Doodleverse / dash_doodler

Doodler. A web application built with plotly/dash for image segmentation with minimal supervision. Plays nicely with segmentation gym, https://github.com/Doodleverse/segmentation_gym
MIT License
62 stars 12 forks source link

CODE REVIEW #15

Closed frank-engel-usgs closed 2 years ago

frank-engel-usgs commented 2 years ago

Purpose

This is my USGS review of dash_doodler. My background includes image processing and hydraulics. I have some ML background, but am not a domain expert by any means. This review reflects this.

Overview

dash_doodler is a plotly-based webapp for rapid image segmentation using a "human in the loop" supervised ML segmentation model. It has the advantage of producing rapid results with just a little human supervision, enabling a more rapid workflow than traditional supervised classification analysis. This tool has several applications qhich could benefit from segmentation, especially from a "ease of use" standpoint. Use cases include segmentation of

In general, I found dash_doodler to perform as expected. Although it is fairly slow to run on my system (not a powerful system by any means), it does work as expected. The tool provides a rapid (semi-automated) way to segment images, and worked for me for several images of various complexity. I have no major concerns about approving the use of dash_doodler. I offer some minor comments down below.

Approach for review

I see one primary use of dash_doodler as a means for rapid classification of imagery by non-ML experts. So to test this I collected six example images from a range of collection environments. Two of the examples are from perspective cameras (both low oblique), and the rest are nadir scenes from sUAS. All but one example are from river applications. The LERZFissure8.jpg example is from an active lave effusion event. To test dash_doodler, I processed each example using the default settings. Then I varied settings iteratively to try and get the best solution for the particular scene. I used a low-power laptop to process, so speeds are relatively slow, but this aligns with my justification of a primary use case being non-ML experts.
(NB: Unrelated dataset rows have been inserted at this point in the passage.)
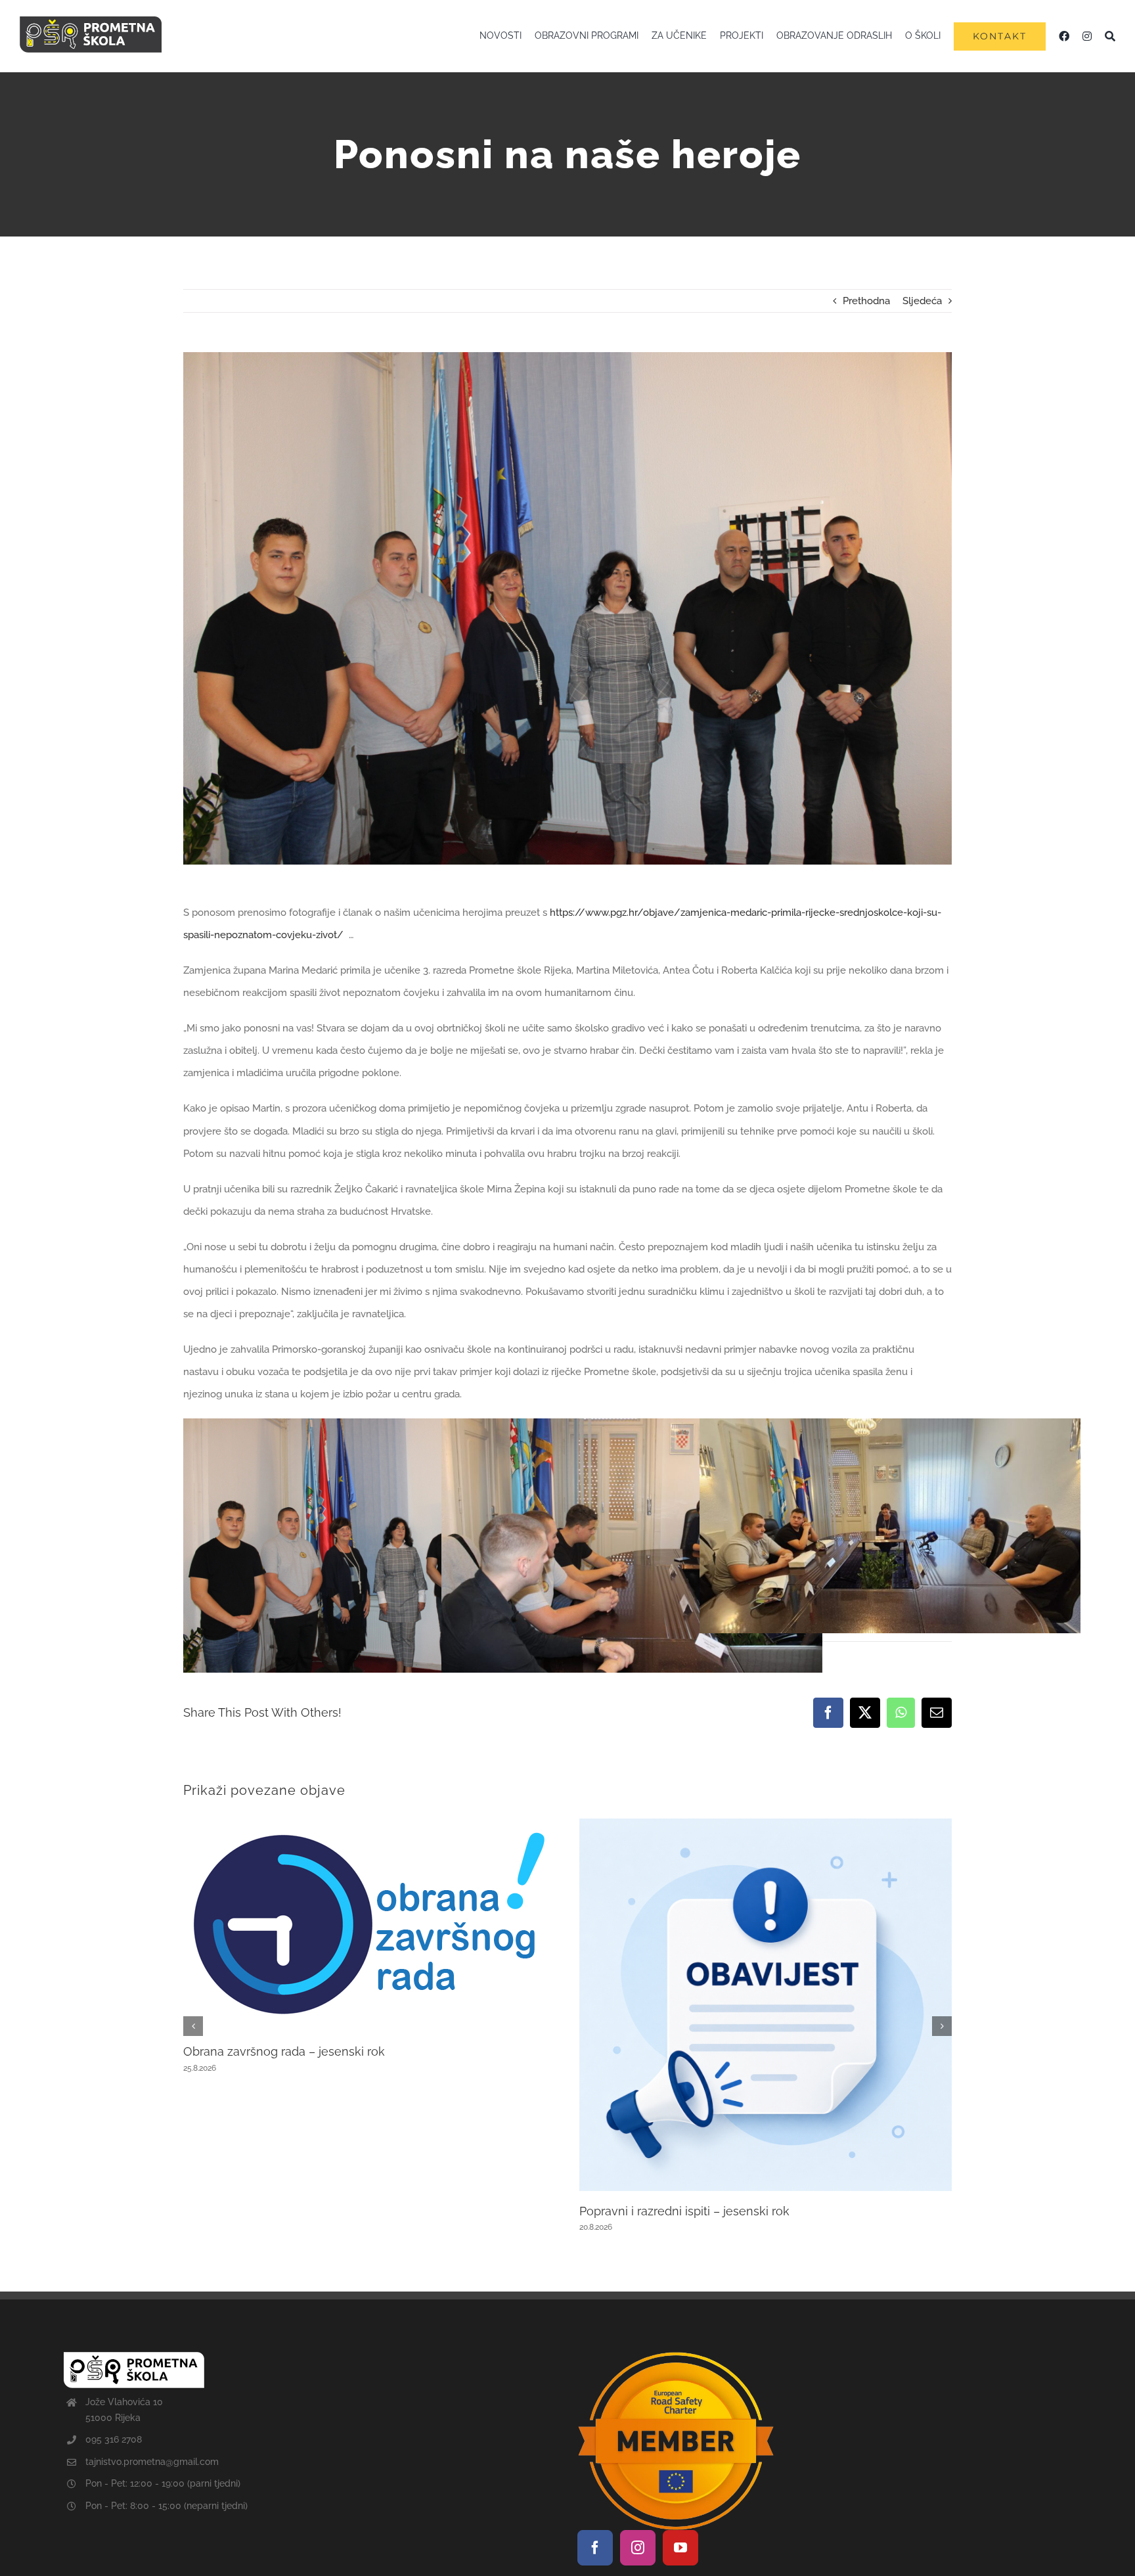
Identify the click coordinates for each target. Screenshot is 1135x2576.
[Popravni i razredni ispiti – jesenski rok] (765, 1824)
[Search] (1110, 36)
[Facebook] (595, 2547)
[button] (193, 2026)
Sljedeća (922, 301)
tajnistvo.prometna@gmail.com (152, 2461)
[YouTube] (680, 2547)
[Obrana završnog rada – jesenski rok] (369, 1824)
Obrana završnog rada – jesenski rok (284, 2051)
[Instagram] (638, 2547)
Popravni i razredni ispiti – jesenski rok (684, 2211)
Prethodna (866, 301)
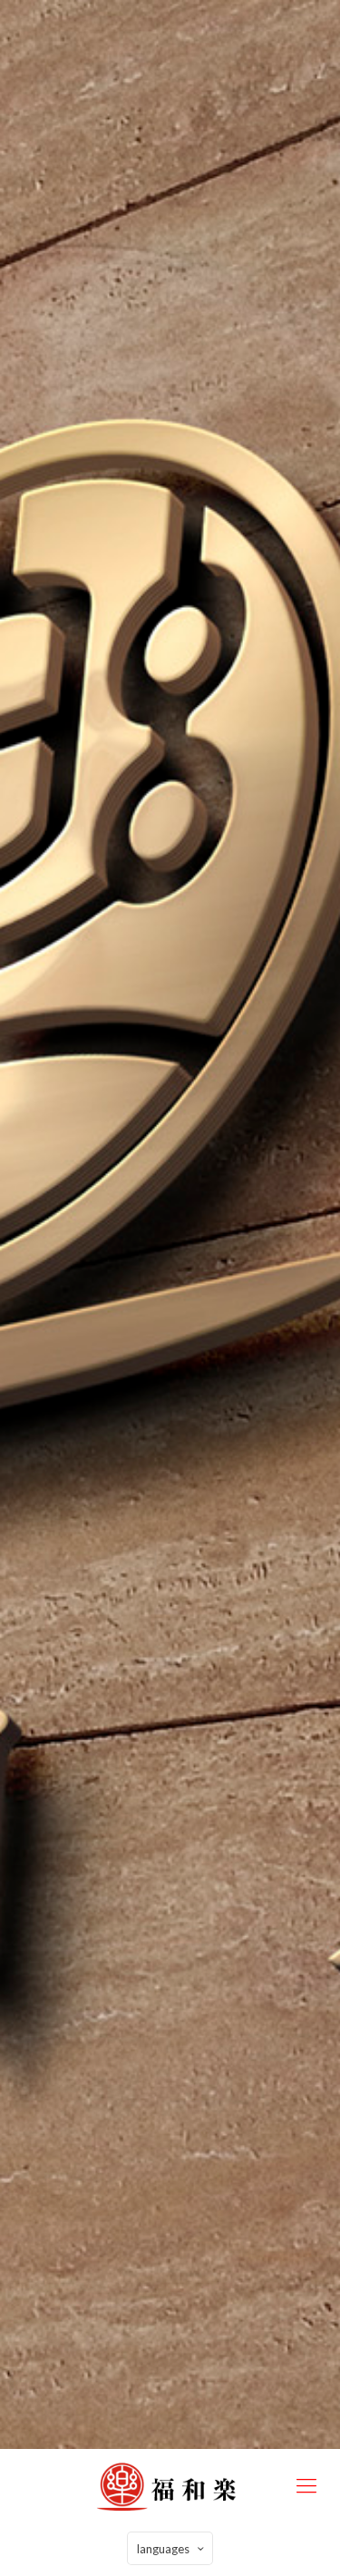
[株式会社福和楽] (170, 2485)
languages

I did also look through the code to review method and syntax. Generally, since this is not my domain, I did not offer many suggestions. Mainly I attempted to verify that dash_doodler performed well and does what is says it's supposed to: offer human in the loop, quick, lightly supervised image segmentation.

Finally, I also offer a few comments on potential PII and/or security issues.

Specific comments and results of review

Installation and environment

I was able to install dash_doodler using the supplied instructions in the README.md file. I am running a conda installation in PyCharm 2021.2.2. I to create the environment, I started an Anaconda prompt and issues the commands as specified in README.md. Then, within PyCharm, I added this environment as the default Project Interpreter in the Project-specific settings. Everything ran as expected, and I encounters no errors.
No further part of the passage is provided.